Glasgow Warriors have moved home from Firhill to Scotstoun this season and kicked off their season against Scarlets. The result wasn’t really what they were hoping (losing 13-18) for and the pressure of winning their first home game was made clear, especially in the press. Firhill had become a fortress where the opposition knew they would be in for a tough game. The last match at Firhill took place on the weekend of the innaugural glasgow 7’s tournament (at Scotstoun) and I was fortunate enough to attend both events, yes it was a long day! There only appeared to be a handful of photographers at the final match at Firhill (most were at the 7’s tournament), the first match at Scotstoun saw about 20 photographers , mostly agency , press and freelance.
Having recently carried out some work for Kidz in Sport over the last few months doing team and individual shots and previous experience with Shrewsbury Rugby Club over the last few years I’ve decided to put down some thoughts on the process of shooting sports teams and individuals.
Generally it’s good and polite to arrive early; at least 30 minutes before the arranged time, after double checking and confirming the time that the team is expecting you.
This gives you time to survey the area, look for a suitable location, check the weather conditions, check the lighting conditions, where the shadows are likely to fall, check equipment so that you are ready to go when the team is ready.
I’ve generally found that one or two people from a team will be late, sports kit will need to be changed into and coaches will have more on their mind than a photoshoot so it is essential to be quick and professional.
These are fairly basic rules, not hard and fast, but there is quite a lot to remember and with experience, these will become second nature.
Generally these tips will apply to both team and individual although the pose for the team and individual will have to be pre-planned on the pre shoot survey – ideally beforehand or on the day.
I have found it easier to do the team shoot first so that everyone is together to enable a “line-up” for individual shots – the other way round and you have to try to get the team back together which can be tricky.
Names, if required can be taken and written by the coaches if possible – this keeps them busy while you are in charge of their team for a while.
Battery charged, lenses clean, enough clear memory cards – basic camera bag checks before leaving for the shoot
Ensure everybody is present, who needs to be (someone will always be late in a team!)

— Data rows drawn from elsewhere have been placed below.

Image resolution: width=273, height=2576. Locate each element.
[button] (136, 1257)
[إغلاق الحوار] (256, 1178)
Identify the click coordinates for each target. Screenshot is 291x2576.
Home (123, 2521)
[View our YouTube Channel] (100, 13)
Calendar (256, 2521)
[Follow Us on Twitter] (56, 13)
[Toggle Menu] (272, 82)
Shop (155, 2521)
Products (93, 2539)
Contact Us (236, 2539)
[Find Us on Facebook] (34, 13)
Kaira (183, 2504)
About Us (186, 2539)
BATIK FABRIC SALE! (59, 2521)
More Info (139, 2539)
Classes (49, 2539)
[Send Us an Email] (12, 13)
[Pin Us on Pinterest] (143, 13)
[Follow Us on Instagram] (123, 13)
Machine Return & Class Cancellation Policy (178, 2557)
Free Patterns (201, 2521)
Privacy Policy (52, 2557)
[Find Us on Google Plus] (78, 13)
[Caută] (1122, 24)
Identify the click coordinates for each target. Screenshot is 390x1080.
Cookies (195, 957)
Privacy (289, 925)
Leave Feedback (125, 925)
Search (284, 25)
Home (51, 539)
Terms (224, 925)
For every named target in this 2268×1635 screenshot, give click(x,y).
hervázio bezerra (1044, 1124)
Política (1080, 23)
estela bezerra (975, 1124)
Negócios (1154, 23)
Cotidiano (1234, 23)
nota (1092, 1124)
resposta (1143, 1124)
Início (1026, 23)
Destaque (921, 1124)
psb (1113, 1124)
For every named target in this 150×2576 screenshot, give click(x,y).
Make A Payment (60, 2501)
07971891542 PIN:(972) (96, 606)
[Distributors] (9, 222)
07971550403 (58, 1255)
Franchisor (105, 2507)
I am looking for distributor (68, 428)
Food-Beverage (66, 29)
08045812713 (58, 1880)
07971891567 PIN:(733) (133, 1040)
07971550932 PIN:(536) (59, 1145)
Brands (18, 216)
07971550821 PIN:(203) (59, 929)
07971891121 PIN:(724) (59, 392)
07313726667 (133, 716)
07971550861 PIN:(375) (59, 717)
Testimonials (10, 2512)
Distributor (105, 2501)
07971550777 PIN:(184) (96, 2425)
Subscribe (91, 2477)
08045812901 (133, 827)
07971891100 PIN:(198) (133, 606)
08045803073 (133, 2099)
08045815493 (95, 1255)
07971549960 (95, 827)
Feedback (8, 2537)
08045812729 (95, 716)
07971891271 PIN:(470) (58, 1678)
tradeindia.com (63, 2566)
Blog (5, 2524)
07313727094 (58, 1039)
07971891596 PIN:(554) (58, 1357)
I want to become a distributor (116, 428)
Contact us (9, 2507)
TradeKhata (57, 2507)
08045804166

Direct the shoot – generally coaches ask – ok where do you want us? – Of course you will already know this having done the survey
Be as quick and efficient as you can, you really need to be thinking on your feet – there may be other more important things like a match or training to consider.
If shooting youngsters – parents can be an obstacle – they all have cameras or want to take pictures on their mobile – plan to go where parents can’t – on the pitch is sometimes good if possible
Flash is essential piece of kit especially if shooting into the sun, generally if the subject is looking into the sun they will end up squinting!
Check the shadows on everyone’s face if it is a team shot, adjust the people if required to allow good facial lighting
Use a ball, trophey or piece of equipment associated with the sport – this also helps put the subject at ease.
Check background is clear and doesn’t interfere with subject
Make the team look good – try to get everyone kneeling on the same knee, all shirt sleeves rolled down, all arms crossed, sponsor and club badge visible, all team in the same kit, – all the same whatever the rules.
Balance tall and not so tall people in the frame of the shot – balance the goalkeeper (usually different colour top) – prop a ball or trophy in front of the team – equal numbers in equal rows
Try to get everyone to smile pleasantly, look at the camera and don’t blink for 5 minutes (usually gets a laugh!) take several shots – someone always blinks!
If the team are youngsters then try to avoid having the coaches in the shot– unless they are sitting to keep the height balanced.
Shoot a close shot with a 35/50mm filling the frame then go further back and zoom up to 80mm – longer if necessary to get a good fill of the viewfinder – Kneel down to shoot to add to the aspect.
For individual shots suggest your subject kneels on one knee with hand on a ball for example – shoot from above to get a clean background of – well, ground!
Generally, sports people are not too keen on posing as they would rather be doing – sports, but with a bit of persuasion and “banter” you should be able to get them on your side and they usually do like the results.
– remember time is short and they want to do what they do best and you want to do your best to make them look good!
the screenshot above doesn’t follow all the rules – “but practice makes perfect.”
Follow up with web and print sales opportunities and discuss future opportunities for action shots, tournaments and annual visits.
Always be natural, polite and enthusiastic.